Comments:

Examples of SQL JOIN Syntax

Advanced Syntax

Native API Text Search Syntax

Examples

Appendix A - Native API SQL Syntax

Native API supports most of the popular SQL-92 and SQL-99 syntax.

Supported Commands

Apart from SELECT command, some of the important commands supported are:

WhamTech Native API provides support for SQL-92 and SQL-99 SELECT syntax that covers most commonly used query capabilities, including for business intelligence queries. Following is the supported syntax for the SELECT statement.

SELECT [DISTINCT] <FieldList>

FROM {<TableName> | <DerivedTable>} [TableAlias]

[{ ,<TableName> [TableAlias] } ...]

[<Joined Table [Joined Table[...]]]

[JOIN <JoinTable> <JoinTableAlias> ON <JoinCondition> [JOIN <JoinTable> <JoinTableAlias> ON <JoinCondition>]

[WHERE <Conditions>]

[GROUP BY <FieldList>]

[HAVING <Conditions>]

[ORDER BY <OrderByFieldList>]

[UNION SELECT .]

[RECORDS(StartRow, EndRow)]

Where:

<FieldList> ::= * | <FieldName> [[AS] FieldAlias] | <Numeric/Arithmetic constants>

| <AggregateFunctions> | <Calculated Values>

<DerivedTable> ::= ( SELECT [DISTINCT] <FieldList> FROM . )

<Joined Table> ::= <CROSS JOIN> <TableName> [<TableAlias>] |

<[INNER] JOIN> <TableName> [<TableAlias>] ON <JoinCondition> |

<LEFT [OUTER] JOIN> <TableName> [<TableAlias>] ON <JoinCondition> |

<RIGHT [OUTER] JOIN> <TableName> [<TableAlias>] ON <JoinCondition> |

<JoinCondition> ::= TableName1.PKFieldName = TableName2.FKFieldName

<Conditions> ::= [*<JoinCondition> [ { AND <JoinCondition> },,,] ] AND <Condition> [ { <AND|OR> <Condition> }...]

<Condition> ::=

| <FieldReference> [NOT] IN (<Value>,...)

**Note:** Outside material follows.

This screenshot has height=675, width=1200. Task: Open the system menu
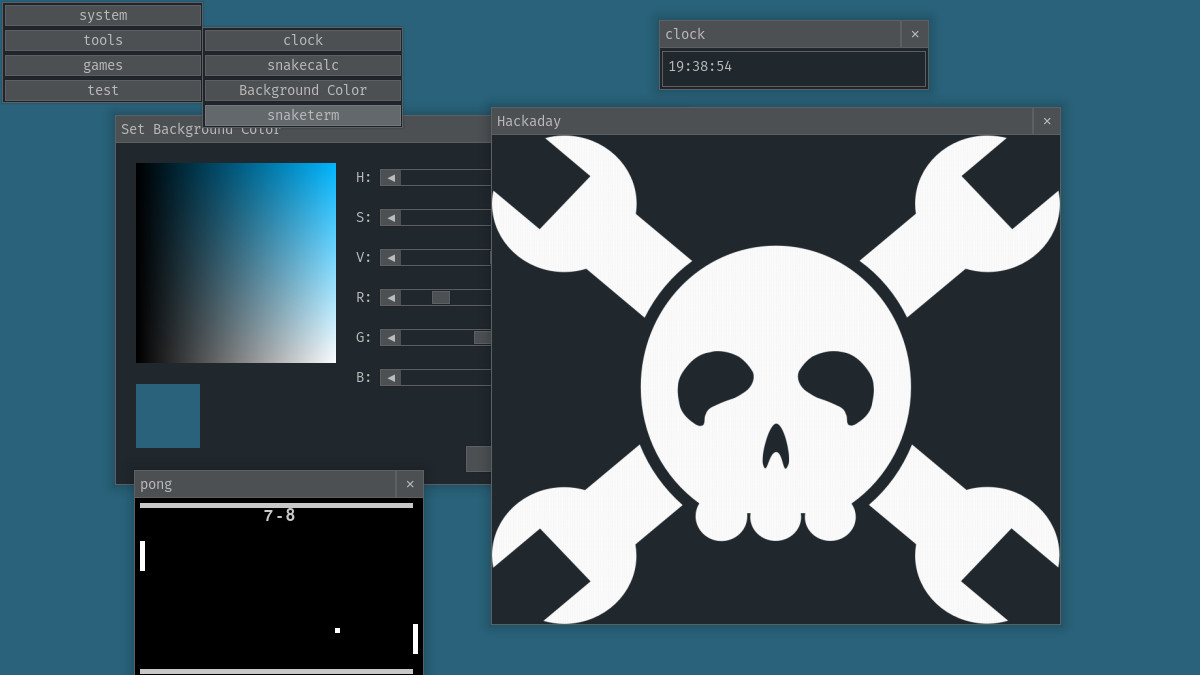pos(103,15)
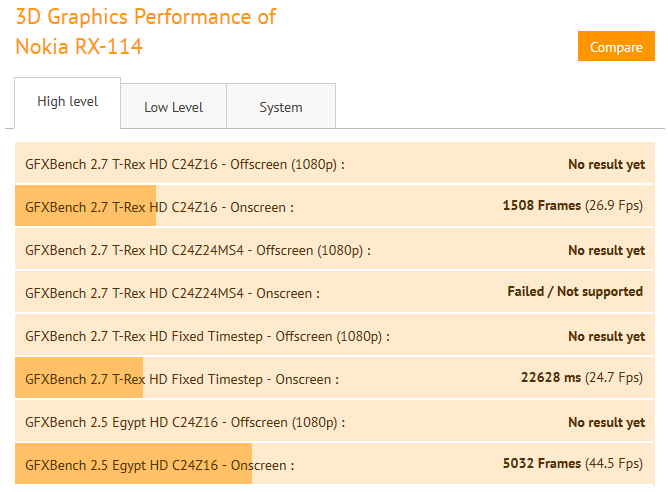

| <FieldReference> [NOT] LIKE 'String Value'

| <FieldReference> [NOT] BETWEEN <Value> AND <Value>

| <FieldReference> IS [NOT] NULL

* | <FieldReference> [NOT] IN <DerivedTable>

* | <FieldReference> <Compare Operator> [ALL | ANY | SOME | [NOT]

EXISTS ] <DerivedTable>

| <CONTAINS()>

<FieldReference> ::= [{<TableName> | TableAlias} <period>] FieldName

<Compare Operator> ::=

| >=

| <=

| <

| >

| <>

| !=

<Value> ::=

'String Value'

| <NumericValue>

| <DateValue>

<NumericValue> ::= xxx[.yyy]

<TimeStampValue> ::= [TIMESTAMP] <quote><Date String><space><Time String><quote>

<Time String> ::= hh:mm:ss.ttt

<quote> ::= '

<OrderFieldList> ::= <FieldName> [ASC | DESC] [,.]

<CONTAINS()> : Please refer to Text Search Syntax section below for details.

<AggregateFunctions> : Please refer to "Advanced Syntax" section below for

details.

<period> ::= .

Notes

* It is invalid if <JoinCondition> is specified in both <Joined Table> and <WHERE > clause.
* When using a sub-query, FieldName and FieldName1 are connecting fields. They must be the same data type and length (match command requirement). FieldName2,.. FieldNameN are redundant.

Comments:

1. Advanced syntax, including for aggregate functions and arithmetic operators, is described below under the "Advanced Syntax" section.

2. SELECT command supports the Text Search function CONTAINS() in the WHERE condition. CONTAINS() could be used along with normal SQL queries. Please see below under "Text Search Syntax" section.

3. Supports most common uses of nested JOIN and SELF JOIN syntax.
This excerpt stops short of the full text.